У Меффа больше вопросов не было. Тем более, что они дошли до конца аллеи, завершающейся прелестным кованым ограждением, за которым в глубине размещался президентский дворец.

— Вы заметили, решетка объединена с элементами в форме сердечек, разве это не изумительно? — спросил Хименес. — Ну, пора возвращаться, я утомил вас прогулкой. А может, у вас есть еще какие-нибудь пожелания?

— Мне хотелось бы вернуться другой дорогой.

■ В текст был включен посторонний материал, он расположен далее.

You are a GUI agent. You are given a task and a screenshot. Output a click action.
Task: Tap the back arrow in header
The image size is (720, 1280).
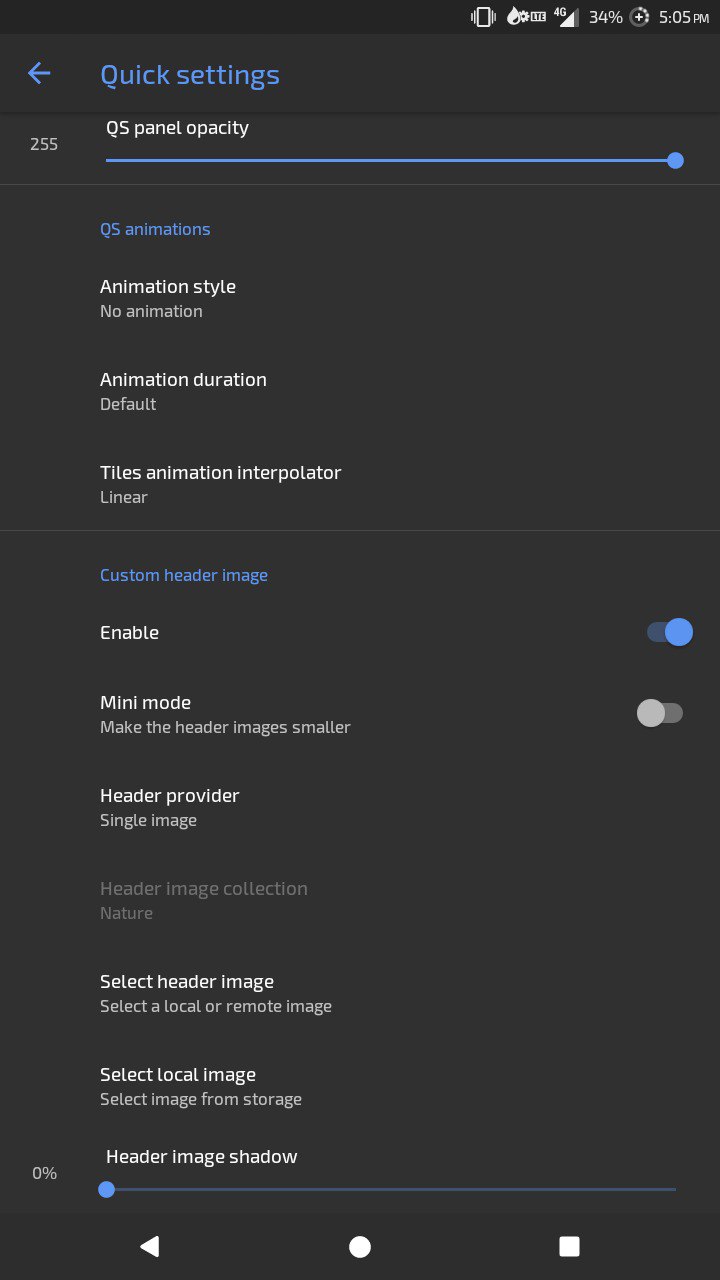pyautogui.click(x=39, y=73)
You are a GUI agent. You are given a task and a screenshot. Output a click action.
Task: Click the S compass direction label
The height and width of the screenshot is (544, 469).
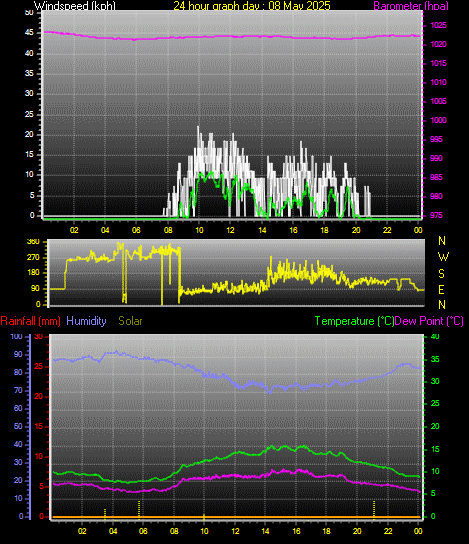(x=441, y=274)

— Экскурсионная трасса номер один предвидит возвращение только по другой стороне улицы…

— А если б изменить?..

— Простите, но я не очень понимаю. Что вы разумеете под термином «изменить»?

Фаусон смолчал, тем более, что провожатый, который теперь принялся повествовать о сверхбогатых флоре и фауне Кортезии (при Гонзалесах никто даже не знал, что существует такое понятие: «охрана окружающей среды»), подсказал ему некую мысль.